- Tasks to complete
1. From the abstract on transverse waves in coronal loops, extract the stretch from "Transverse waves in" through "of magnetohydrodynamics (MHD).".
2. According to the abstract on transverse waves in coronal loops, why should studies of wave-based heating mechanisms take the multistrandedness of loops into account? Answer in one to three sentences.

Transverse waves in simulated coronal loops: their potential in coronal heating and seismology
Waves have been found to be ubiquitous in the solar atmosphere. They could carry a large amount of energy and may play an important role in coronal heating. The study on waves provides us not only a way to approach the coronal heating problem, but also a tool to diagnose physical parameters that are not easy to measure in reality. This project will focus on the potential of oscillations both in heating the solar corona and in indirectly inferring the atmospheric parameters, under the framework of magnetohydrodynamics (MHD).
We considered the oscillations in a magnetic cylinder with different footpoint drivers, namely a kink driver, an Alfven driver, and a mix of the two, and found that the loop with a mixed footpoint driver is more efficient in wave energy dissipation. Our forward models indicate that neither Alfven oscillations or the generated fine structures can be adequately resolved given the spatial resolution of available instruments. This means that although difficult to measure at this stage, Alfven oscillations resulting from footpoint swirling motions are likely to be present in coronal loops. And when Alfven oscillations do exist together with kink oscillations, enhanced heating is expected when compared with the cases where only an individual type of drivers is present. Then, we went a further step to find out that the multistranded coronal loop is more efficient in starting the dissipation process. In addition, the temperature profile in the multistranded loop agrees with the previous predictions and observations. Thus the multistrandedness of loops should also be considered in wave-based heating mechanism studies, given our results and the observational facts that the coronal loops should be multistranded.
We also examined transverse oscillations in magnetic cylinders with elliptical cross-sections, motivated by recent observations. Given the lack of rotational symmetry of the considered equilibria, we distinguish between two independent polarizations, one in the direction of the major axis and the other along the minor one. Both types of modes undergo a Gaussian damping profile and then an exponential profile, for loops with both circular cross-sections and elliptical cross-sections. Based on such a property, a new seismology scheme can be proposed to infer the parameters in typical active region loops.

- Records shown
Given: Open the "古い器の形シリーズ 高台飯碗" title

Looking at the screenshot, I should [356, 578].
--
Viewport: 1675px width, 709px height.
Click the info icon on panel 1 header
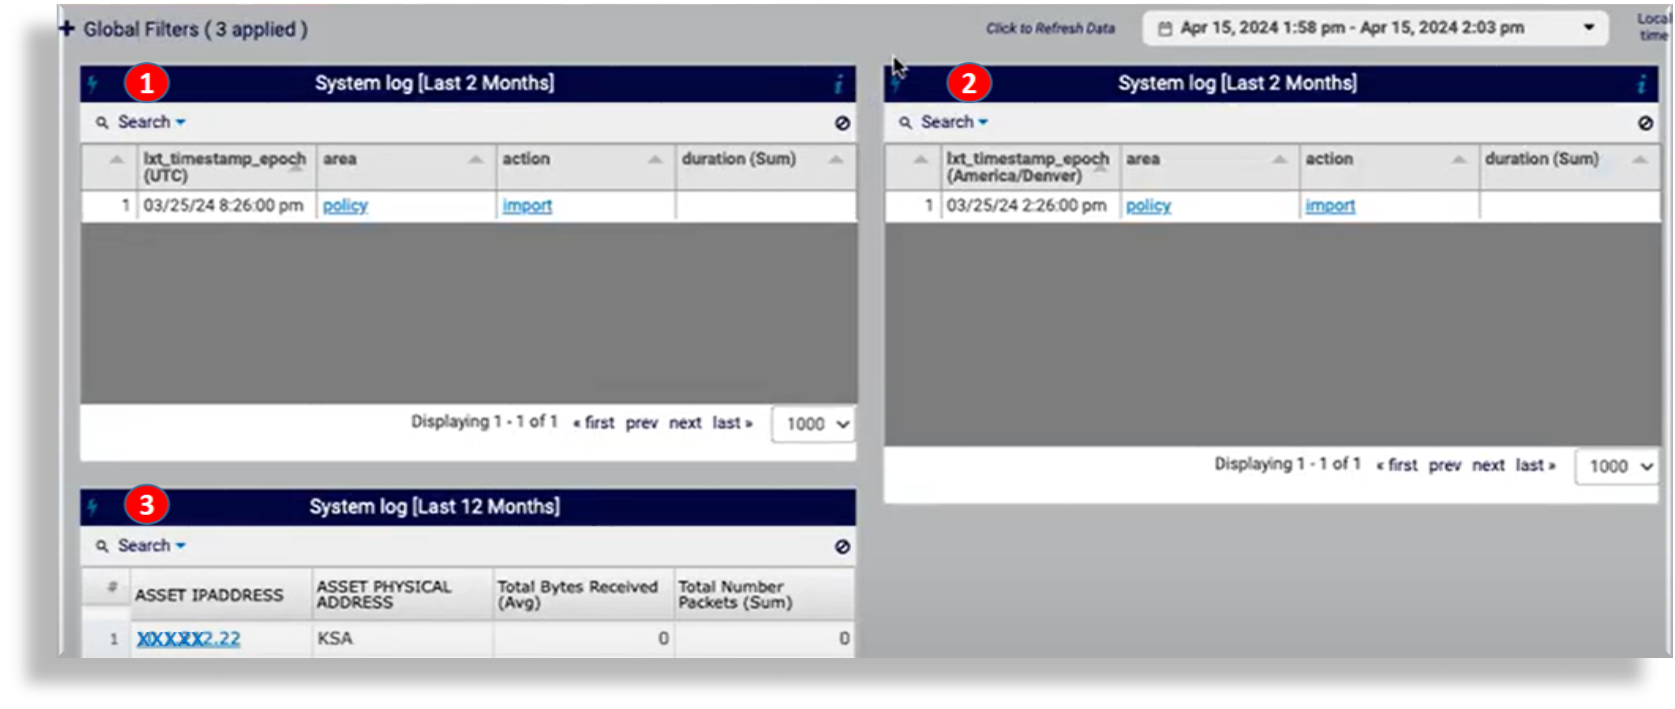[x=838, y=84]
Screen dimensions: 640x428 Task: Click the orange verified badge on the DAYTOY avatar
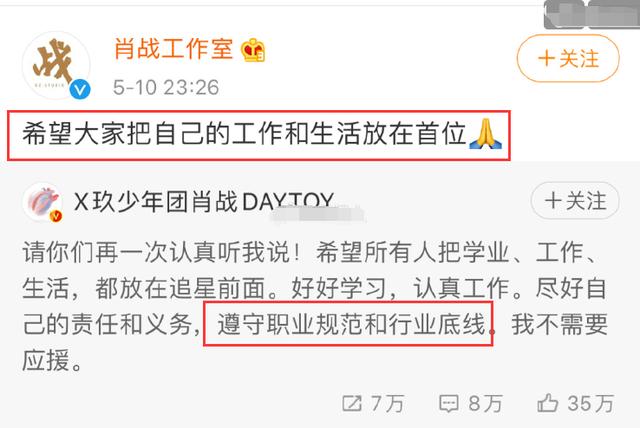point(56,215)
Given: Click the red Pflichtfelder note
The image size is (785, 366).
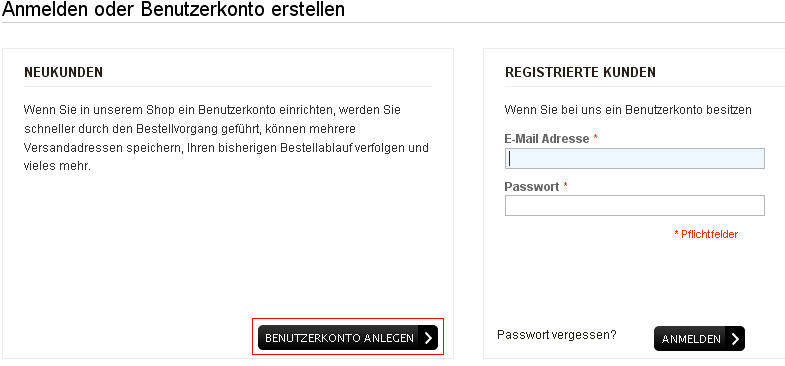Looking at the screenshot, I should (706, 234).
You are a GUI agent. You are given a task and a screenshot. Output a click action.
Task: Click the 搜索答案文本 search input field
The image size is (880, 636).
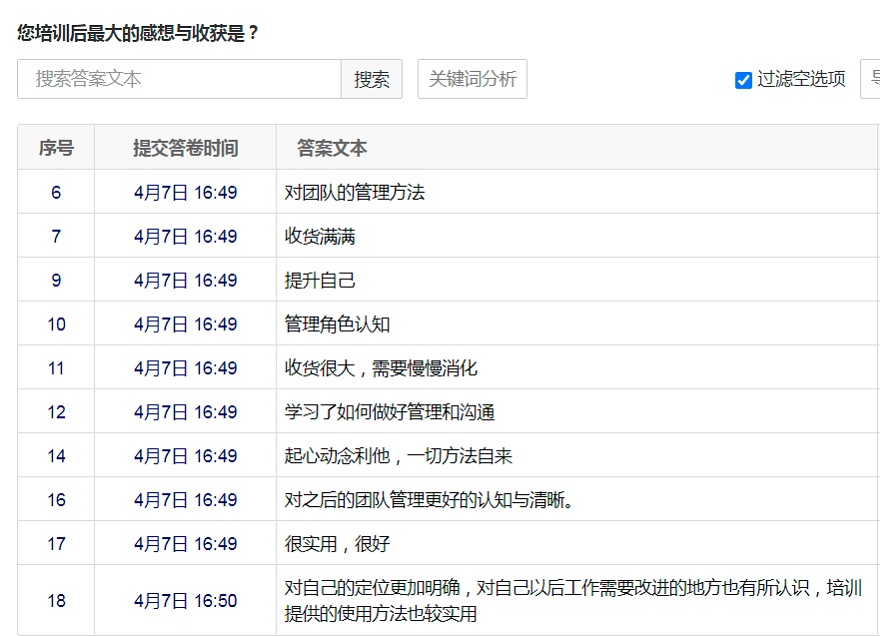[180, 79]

- Answers
1.
Transverse waves in simulated coronal loops: their potential in coronal heating and seismology
Waves have been found to be ubiquitous in the solar atmosphere. They could carry a large amount of energy and may play an important role in coronal heating. The study on waves provides us not only a way to approach the coronal heating problem, but also a tool to diagnose physical parameters that are not easy to measure in reality. This project will focus on the potential of oscillations both in heating the solar corona and in indirectly inferring the atmospheric parameters, under the framework of magnetohydrodynamics (MHD).

2. Multistranded coronal loops are more efficient at starting the dissipation process, and their temperature profile agrees with previous predictions and observations. Observational facts also indicate that coronal loops should be multistranded.